General Motors (GM) is actively lobbying against California’s stringent electric vehicle (EV) mandate, which requires 35% of new car sales to be EVs or plug-in hybrids by 2026. GM argues that the current market conditions, including lagging EV demand and economic concerns, make the mandate challenging to meet. The company has encouraged employees to contact senators to advocate against the mandate, emphasizing threats to affordability and consumer choice. This move has sparked a broader debate about the feasibility of California’s ambitious EV goals.
Background of California’s EV Mandate
In 2022, California introduced the Advanced Clean Cars II (ACC II) rule, mandating that 35% of new car sales be zero-emission vehicles (ZEVs) by 2026, increasing to 68% by 2030, and ultimately banning the sale of new gasoline-powered vehicles by 2035. This regulation was granted a waiver by the U.S. Environmental Protection Agency (EPA), allowing California to set stricter emissions standards than federal regulations.

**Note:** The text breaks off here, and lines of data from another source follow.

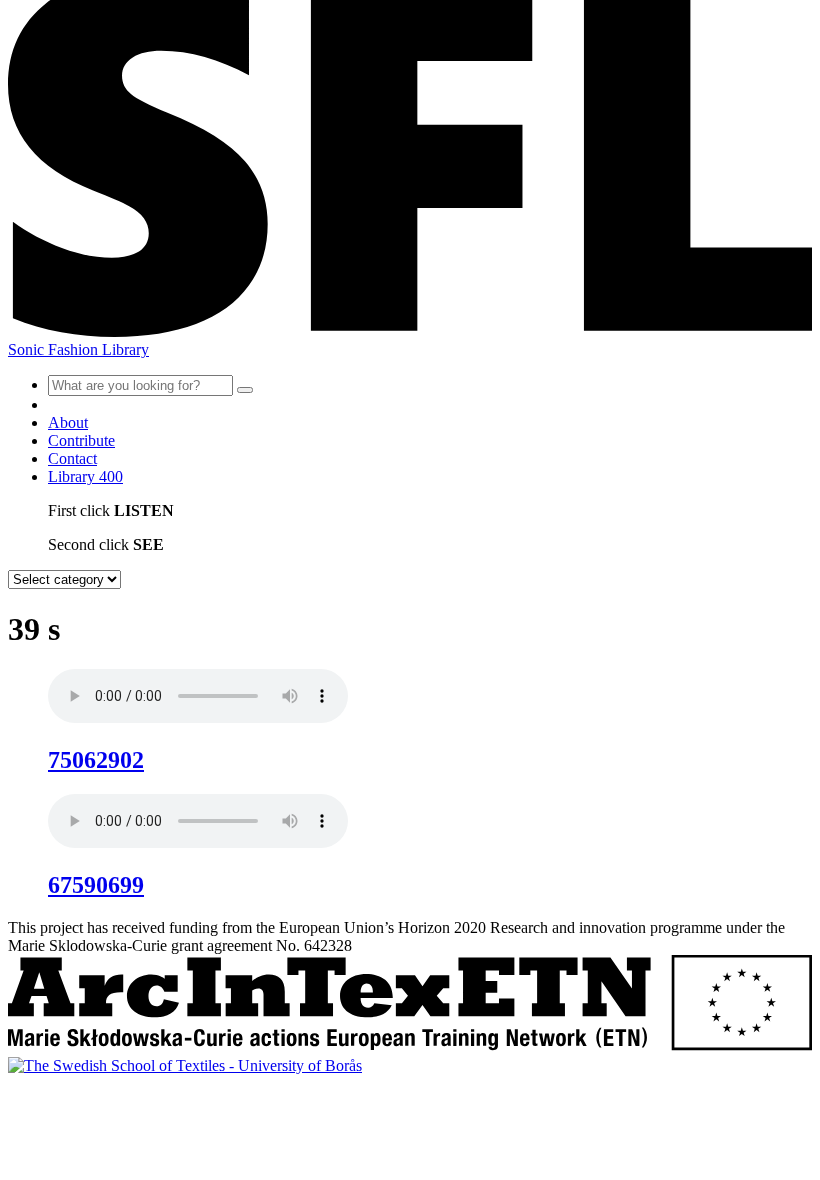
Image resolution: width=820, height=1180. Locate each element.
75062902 (96, 760)
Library (85, 476)
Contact (72, 458)
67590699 (96, 885)
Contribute (81, 440)
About (68, 422)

The mandate has been adopted by 11 other states, collectively representing approximately 40% of the U.S. auto market. Proponents argue that the rule is essential for reducing greenhouse gas emissions and combating climate change. However, the automotive industry has expressed concerns about the feasibility of meeting these targets.
GM’s Opposition to the Mandate
GM, a member of the Alliance for Automotive Innovation, has been vocal in its opposition to California’s EV mandate. The company has cited several reasons for its stance, including:
- Market Demand: Despite efforts to promote EV adoption, GM notes that EV sales have not met expectations. In the first quarter of 2025, only 20.8% of new vehicles sold in California were all-electric, with an additional 3.7% being plug-in hybrids.
- Economic Concerns: GM warns that the mandate could lead to increased vehicle prices, reduced consumer choice, and potential job losses in the automotive sector.
- Infrastructure Challenges: The company points to the lack of sufficient charging infrastructure as a barrier to widespread EV adoption.
In response to the mandate, GM has encouraged its employees to contact senators to advocate against the rule, emphasizing the potential negative impacts on affordability and consumer choice.
Industry-Wide Concerns
GM is not alone in its opposition. Other automakers and industry groups have also expressed concerns about California’s EV mandate. The Alliance for Automotive Innovation, which represents major automakers including GM, Toyota, and Volkswagen, has called for a revision of the mandate to better align with market realities.
Industry representatives argue that the 35% ZEV sales target for 2026 is unattainable given current sales trends. They also warn that the mandate could lead to penalties for automakers who fail to meet the targets, further straining the industry.
Political and Legal Implications
The debate over California’s EV mandate has reached the federal level. In early 2025, the U.S. House of Representatives passed a resolution under the Congressional Review Act to repeal the EPA’s waiver granting California the authority to set stricter emissions standards. The resolution now moves to the Senate, where its future remains uncertain.
If the Senate approves the resolution and President Donald Trump signs it into law, California’s EV mandate could be effectively nullified. However, legal challenges are expected, and the issue may ultimately be decided by the courts.
Conclusion
General Motors’ opposition to California’s aggressive EV mandate underscores the challenges automakers face in transitioning to electric vehicles. While the goal of reducing greenhouse gas emissions is widely supported, the feasibility of achieving such ambitious targets remains a topic of debate. As the situation develops, it will be crucial to balance environmental objectives with economic realities to ensure a sustainable and equitable transition to electric mobility.